- _Data for this task_
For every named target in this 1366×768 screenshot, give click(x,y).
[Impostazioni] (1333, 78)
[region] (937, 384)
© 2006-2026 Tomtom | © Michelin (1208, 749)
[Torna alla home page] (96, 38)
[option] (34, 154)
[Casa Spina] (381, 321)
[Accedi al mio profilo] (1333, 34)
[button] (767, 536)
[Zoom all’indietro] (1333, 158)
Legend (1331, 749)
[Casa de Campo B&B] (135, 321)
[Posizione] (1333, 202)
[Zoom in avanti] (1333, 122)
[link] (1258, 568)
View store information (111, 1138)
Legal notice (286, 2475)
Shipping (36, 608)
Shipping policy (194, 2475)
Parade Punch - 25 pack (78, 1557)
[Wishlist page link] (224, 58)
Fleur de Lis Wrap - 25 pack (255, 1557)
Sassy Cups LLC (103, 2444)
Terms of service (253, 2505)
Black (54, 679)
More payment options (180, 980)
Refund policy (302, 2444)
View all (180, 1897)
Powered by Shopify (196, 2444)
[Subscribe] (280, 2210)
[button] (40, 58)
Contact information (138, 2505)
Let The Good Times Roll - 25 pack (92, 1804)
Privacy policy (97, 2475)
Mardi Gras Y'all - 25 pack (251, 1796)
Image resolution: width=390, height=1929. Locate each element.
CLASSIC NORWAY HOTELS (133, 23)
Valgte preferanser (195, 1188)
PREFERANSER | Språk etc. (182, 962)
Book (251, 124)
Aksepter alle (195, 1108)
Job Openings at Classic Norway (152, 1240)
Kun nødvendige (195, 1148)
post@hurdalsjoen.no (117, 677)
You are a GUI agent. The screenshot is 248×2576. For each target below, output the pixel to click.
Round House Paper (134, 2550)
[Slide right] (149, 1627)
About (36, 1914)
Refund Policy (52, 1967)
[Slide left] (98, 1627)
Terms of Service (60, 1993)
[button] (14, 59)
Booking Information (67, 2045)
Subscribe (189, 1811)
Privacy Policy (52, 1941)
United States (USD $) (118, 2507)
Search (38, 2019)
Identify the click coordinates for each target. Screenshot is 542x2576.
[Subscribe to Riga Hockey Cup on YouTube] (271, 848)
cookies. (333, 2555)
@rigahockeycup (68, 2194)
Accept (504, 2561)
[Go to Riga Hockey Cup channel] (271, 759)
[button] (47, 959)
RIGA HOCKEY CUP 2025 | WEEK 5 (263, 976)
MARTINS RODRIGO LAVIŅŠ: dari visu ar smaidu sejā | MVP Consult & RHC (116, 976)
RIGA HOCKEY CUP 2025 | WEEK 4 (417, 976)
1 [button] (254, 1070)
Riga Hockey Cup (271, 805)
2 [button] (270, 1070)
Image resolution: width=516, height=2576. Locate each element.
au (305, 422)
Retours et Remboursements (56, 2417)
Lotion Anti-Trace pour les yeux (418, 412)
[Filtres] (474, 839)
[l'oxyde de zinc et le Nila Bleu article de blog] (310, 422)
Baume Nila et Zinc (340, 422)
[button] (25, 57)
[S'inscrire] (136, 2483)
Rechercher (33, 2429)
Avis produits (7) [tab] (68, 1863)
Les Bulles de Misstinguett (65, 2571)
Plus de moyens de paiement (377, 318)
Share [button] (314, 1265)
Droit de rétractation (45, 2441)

- _What you need to do_
Only the lines from the opening of the material through the line with "post@hurdalsjoen.no (117, 677)" should be echoed, exactly as written.

- _Response_
For every named target in this 1366×768 screenshot, give click(x,y).
[Impostazioni] (1333, 78)
[region] (937, 384)
© 2006-2026 Tomtom | © Michelin (1208, 749)
[Torna alla home page] (96, 38)
[option] (34, 154)
[Casa Spina] (381, 321)
[Accedi al mio profilo] (1333, 34)
[button] (767, 536)
[Zoom all’indietro] (1333, 158)
Legend (1331, 749)
[Casa de Campo B&B] (135, 321)
[Posizione] (1333, 202)
[Zoom in avanti] (1333, 122)
[link] (1258, 568)
View store information (111, 1138)
Legal notice (286, 2475)
Shipping (36, 608)
Shipping policy (194, 2475)
Parade Punch - 25 pack (78, 1557)
[Wishlist page link] (224, 58)
Fleur de Lis Wrap - 25 pack (255, 1557)
Sassy Cups LLC (103, 2444)
Terms of service (253, 2505)
Black (54, 679)
More payment options (180, 980)
Refund policy (302, 2444)
View all (180, 1897)
Powered by Shopify (196, 2444)
[Subscribe] (280, 2210)
[button] (40, 58)
Contact information (138, 2505)
Let The Good Times Roll - 25 pack (92, 1804)
Privacy policy (97, 2475)
Mardi Gras Y'all - 25 pack (251, 1796)
Image resolution: width=390, height=1929. Locate each element.
CLASSIC NORWAY HOTELS (133, 23)
Valgte preferanser (195, 1188)
PREFERANSER | Språk etc. (182, 962)
Book (251, 124)
Aksepter alle (195, 1108)
Job Openings at Classic Norway (152, 1240)
Kun nødvendige (195, 1148)
post@hurdalsjoen.no (117, 677)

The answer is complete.